Los expertos señalan que una conducción ineficiente puede incrementar el consumo de combustible hasta en un 20% o 30%. Por lo tanto, conocer y corregir estas prácticas es clave no solo para el bolsillo, sino también para el medio ambiente y la vida útil del automóvil.
A continuación, detallamos las costumbres más comunes que deberías evitar:
1. Aceleraciones y frenadas bruscas
El estilo de conducción conocido como "entrecortado" es uno de los mayores devoradores de combustible. Al acelerar de forma repentina, el motor inyecta más combustible para ganar potencia rápidamente.
De igual forma, una frenada brusca anula la energía cinética que se había gastado en generar velocidad.
La clave es la anticipación: mantener una distancia segura permite frenar con suavidad y evitar acelerones innecesarios. Si conducís a una velocidad constante y moderada (entre 50 y 80 km/h suele ser el rango de mayor eficiencia), tu motor funcionará en su punto óptimo.
2. El uso excesivo del aire acondicionado
El aire acondicionado es un gran aliado en días calurosos, pero su uso inmoderado puede incrementar el consumo de combustible hasta un 10%. El compresor del aire requiere potencia que se extrae directamente del motor.
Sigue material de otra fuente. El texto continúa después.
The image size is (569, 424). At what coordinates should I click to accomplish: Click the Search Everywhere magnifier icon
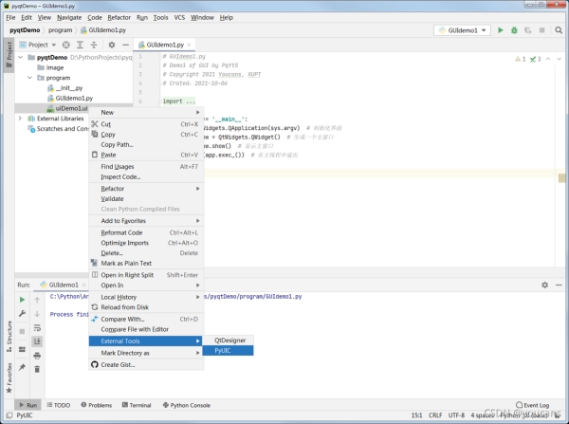pyautogui.click(x=559, y=30)
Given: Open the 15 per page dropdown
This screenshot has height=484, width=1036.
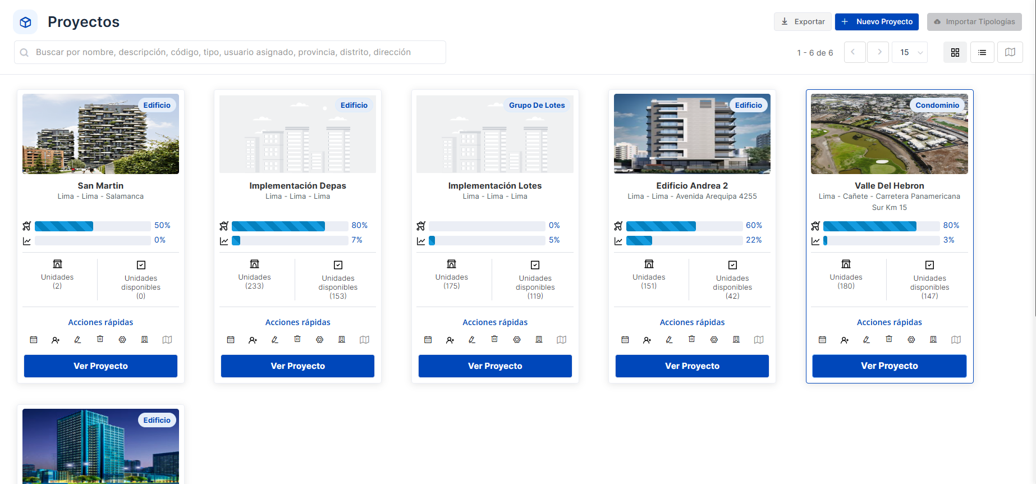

Se recomienda usarlo con moderación y apagarlo en cuanto el habitáculo alcance una temperatura agradable. En trayectos urbanos y bajas velocidades, abrir ligeramente las ventanillas puede ser más eficiente.
Cada objeto innecesario que llevás en el maletero se traduce en esfuerzo adicional para el motor. Los expertos indican que por cada 50 kg de peso extra, el consumo puede subir alrededor de un 2%.
Imagen ilustrativa: web
Además, llevar cajas o bultos en el techo, incluso vacíos, aumenta la resistencia aerodinámica del vehículo, obligando al motor a trabajar más para mantener la velocidad, especialmente en carretera.
Aquí cabe otro consejo: despejá el maletero de objetos que no utilicés regularmente.
4. Dejar el motor en ralentí prolongado
La creencia de que calentar el motor por mucho tiempo o dejarlo encendido en detenciones cortas es beneficiosa está desactualizada.
Un auto moderno solo necesita unos segundos para lubricarse. Dejarlo encendido a velocidad mínima durante más de un minuto, por ejemplo, esperando a alguien o en un embotellamiento largo, es un gasto de combustible puro y sin sentido.
En esos casos es mejor apagar el motor si la detención será prolongada.
5. Neumáticos con presión incorrecta
Un aspecto que muchos conductores ignoran es la presión de las ruedas. Si los neumáticos están por debajo de la presión recomendada por el fabricante, la superficie de contacto con el pavimento es mayor, lo que incrementa la resistencia al rodamiento.
Imagen: archivo web
Este error técnico puede elevar el consumo de combustible hasta en un 5%, además de comprometer la seguridad y la vida útil de las llantas. Para evitarlo, es conveniente revisar la presión al menos una vez al mes.
Adoptar una conducción más suave, anticipada y mantener una velocidad constante no solo alarga los intervalos entre recargas de combustible, sino que también reduce el desgaste general del vehículo.
Una máxima que debes recordar siempre es que el mejor ahorro comienza en el pie derecho.